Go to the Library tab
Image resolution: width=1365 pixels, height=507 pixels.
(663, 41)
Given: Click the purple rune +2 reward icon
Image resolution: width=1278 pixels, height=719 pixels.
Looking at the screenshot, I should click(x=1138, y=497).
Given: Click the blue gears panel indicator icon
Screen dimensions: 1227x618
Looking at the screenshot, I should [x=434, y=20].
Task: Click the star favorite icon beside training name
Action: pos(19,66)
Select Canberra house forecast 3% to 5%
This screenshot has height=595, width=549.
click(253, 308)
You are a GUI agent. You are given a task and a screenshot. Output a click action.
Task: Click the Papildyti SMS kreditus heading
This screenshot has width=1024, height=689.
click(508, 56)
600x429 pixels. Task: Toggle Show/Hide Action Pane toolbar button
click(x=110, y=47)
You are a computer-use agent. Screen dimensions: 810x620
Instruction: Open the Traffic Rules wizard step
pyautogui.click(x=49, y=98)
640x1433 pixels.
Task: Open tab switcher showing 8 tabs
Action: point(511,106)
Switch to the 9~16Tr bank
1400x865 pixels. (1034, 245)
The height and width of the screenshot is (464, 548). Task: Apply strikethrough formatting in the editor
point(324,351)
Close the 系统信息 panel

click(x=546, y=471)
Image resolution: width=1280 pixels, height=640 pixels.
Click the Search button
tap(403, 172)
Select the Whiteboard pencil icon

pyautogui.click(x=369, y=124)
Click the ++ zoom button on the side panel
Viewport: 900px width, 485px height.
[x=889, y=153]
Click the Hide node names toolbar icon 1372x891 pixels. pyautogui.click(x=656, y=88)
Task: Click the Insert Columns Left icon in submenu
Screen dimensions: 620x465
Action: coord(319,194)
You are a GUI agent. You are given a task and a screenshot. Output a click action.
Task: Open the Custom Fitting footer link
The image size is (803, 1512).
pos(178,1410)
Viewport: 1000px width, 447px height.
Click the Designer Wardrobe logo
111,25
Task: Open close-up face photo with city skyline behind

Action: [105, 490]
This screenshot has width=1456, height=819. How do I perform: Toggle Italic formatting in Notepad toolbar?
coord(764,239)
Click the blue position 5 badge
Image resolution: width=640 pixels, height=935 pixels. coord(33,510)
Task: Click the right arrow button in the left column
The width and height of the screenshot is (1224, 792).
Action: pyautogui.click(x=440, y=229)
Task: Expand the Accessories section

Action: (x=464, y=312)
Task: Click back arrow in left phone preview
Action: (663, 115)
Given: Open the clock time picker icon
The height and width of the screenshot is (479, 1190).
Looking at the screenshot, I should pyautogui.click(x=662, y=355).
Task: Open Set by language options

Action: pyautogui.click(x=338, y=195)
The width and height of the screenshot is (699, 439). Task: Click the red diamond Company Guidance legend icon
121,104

--------------------------------

◆ **YOUR ASSIGNMENT**
Could you restate every record above word for word?

◆ **ANSWER FOR THE TASK**
Go to the Library tab
Image resolution: width=1365 pixels, height=507 pixels.
(663, 41)
Given: Click the purple rune +2 reward icon
Image resolution: width=1278 pixels, height=719 pixels.
Looking at the screenshot, I should click(x=1138, y=497).
Given: Click the blue gears panel indicator icon
Screen dimensions: 1227x618
Looking at the screenshot, I should [x=434, y=20].
Task: Click the star favorite icon beside training name
Action: pos(19,66)
Select Canberra house forecast 3% to 5%
This screenshot has height=595, width=549.
click(253, 308)
You are a GUI agent. You are given a task and a screenshot. Output a click action.
Task: Click the Papildyti SMS kreditus heading
This screenshot has width=1024, height=689.
click(508, 56)
600x429 pixels. Task: Toggle Show/Hide Action Pane toolbar button
click(x=110, y=47)
You are a computer-use agent. Screen dimensions: 810x620
Instruction: Open the Traffic Rules wizard step
pyautogui.click(x=49, y=98)
640x1433 pixels.
Task: Open tab switcher showing 8 tabs
Action: point(511,106)
Switch to the 9~16Tr bank
1400x865 pixels. (1034, 245)
The height and width of the screenshot is (464, 548). Task: Apply strikethrough formatting in the editor
point(324,351)
Close the 系统信息 panel

click(x=546, y=471)
Image resolution: width=1280 pixels, height=640 pixels.
Click the Search button
tap(403, 172)
Select the Whiteboard pencil icon

pyautogui.click(x=369, y=124)
Click the ++ zoom button on the side panel
Viewport: 900px width, 485px height.
[x=889, y=153]
Click the Hide node names toolbar icon 1372x891 pixels. pyautogui.click(x=656, y=88)
Task: Click the Insert Columns Left icon in submenu
Screen dimensions: 620x465
Action: coord(319,194)
You are a GUI agent. You are given a task and a screenshot. Output a click action.
Task: Open the Custom Fitting footer link
The image size is (803, 1512).
pos(178,1410)
Viewport: 1000px width, 447px height.
Click the Designer Wardrobe logo
111,25
Task: Open close-up face photo with city skyline behind

Action: [105, 490]
This screenshot has width=1456, height=819. How do I perform: Toggle Italic formatting in Notepad toolbar?
coord(764,239)
Click the blue position 5 badge
Image resolution: width=640 pixels, height=935 pixels. coord(33,510)
Task: Click the right arrow button in the left column
The width and height of the screenshot is (1224, 792).
Action: pyautogui.click(x=440, y=229)
Task: Expand the Accessories section

Action: (x=464, y=312)
Task: Click back arrow in left phone preview
Action: (663, 115)
Given: Open the clock time picker icon
The height and width of the screenshot is (479, 1190).
Looking at the screenshot, I should pyautogui.click(x=662, y=355).
Task: Open Set by language options

Action: pyautogui.click(x=338, y=195)
The width and height of the screenshot is (699, 439). Task: Click the red diamond Company Guidance legend icon
121,104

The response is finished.